• [Dataset records]:
%%

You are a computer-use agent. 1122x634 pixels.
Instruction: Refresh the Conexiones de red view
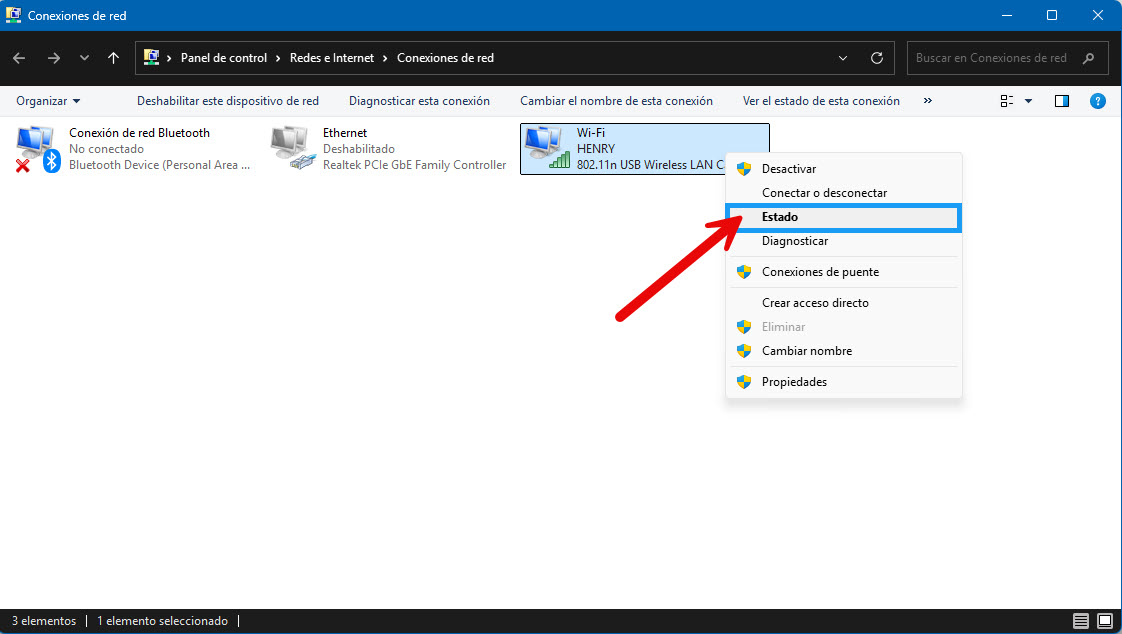point(877,58)
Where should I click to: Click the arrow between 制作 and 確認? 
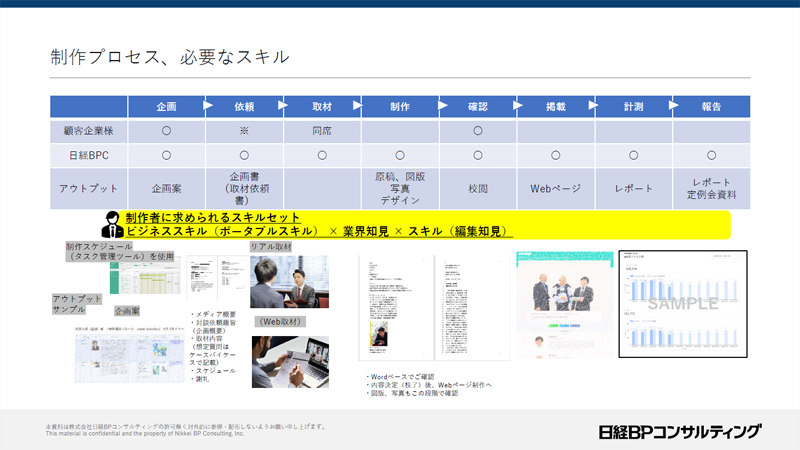tap(442, 104)
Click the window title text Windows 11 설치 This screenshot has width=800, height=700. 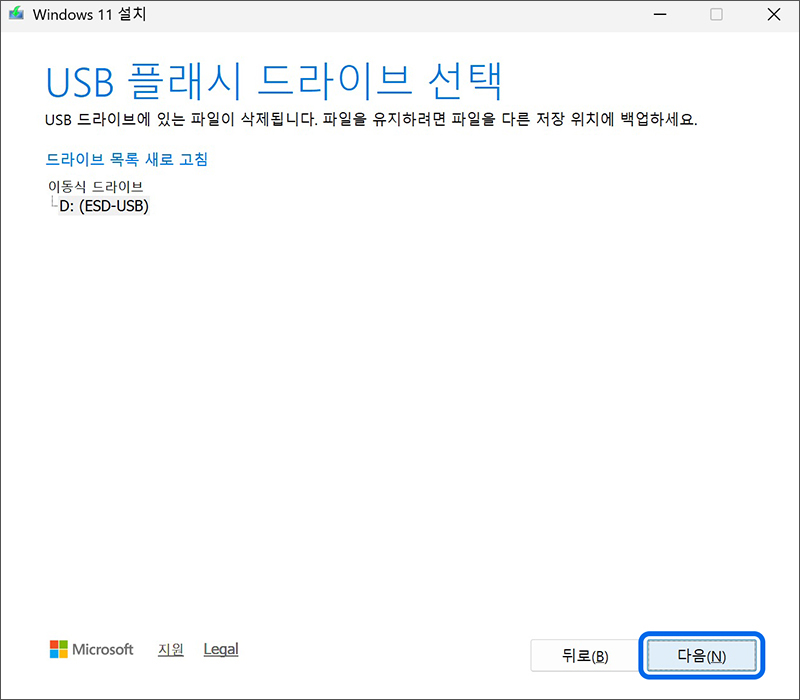(x=92, y=14)
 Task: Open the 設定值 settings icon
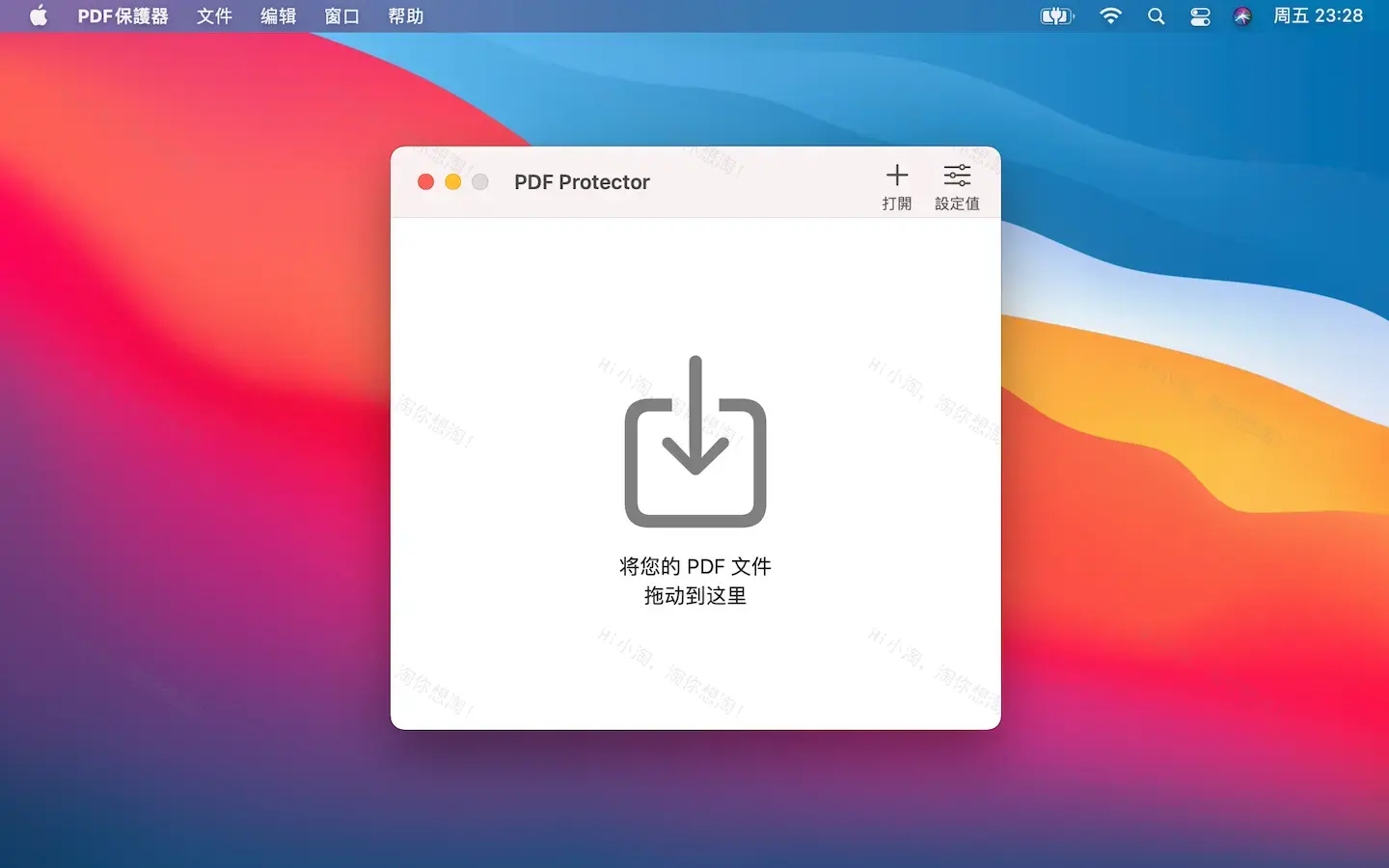957,176
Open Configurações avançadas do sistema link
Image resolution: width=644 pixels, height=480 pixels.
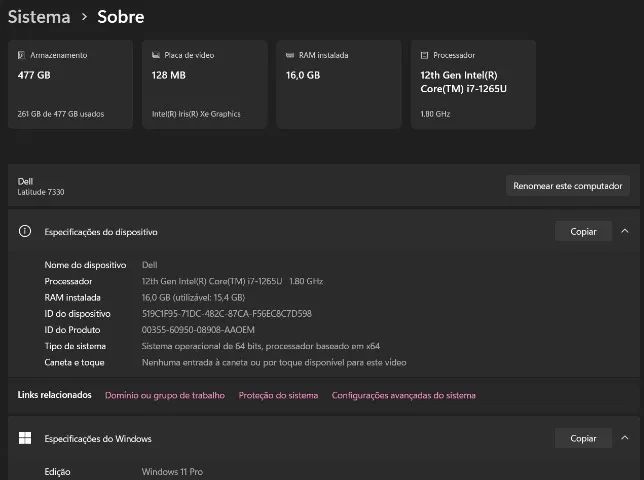pyautogui.click(x=404, y=395)
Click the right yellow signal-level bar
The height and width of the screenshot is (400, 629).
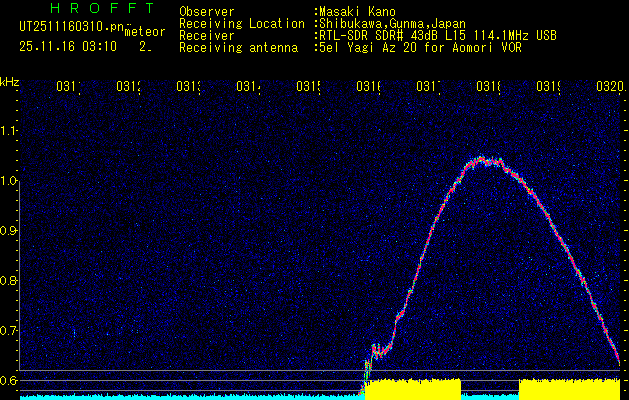click(x=568, y=388)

%%

• [Aim of the task]:
None of the pictures belong in the result. Print exactly the lines from the one containing "The height and" through the final line of the entries.

• [Response area]:
The height and width of the screenshot is (400, 629).
click(x=568, y=388)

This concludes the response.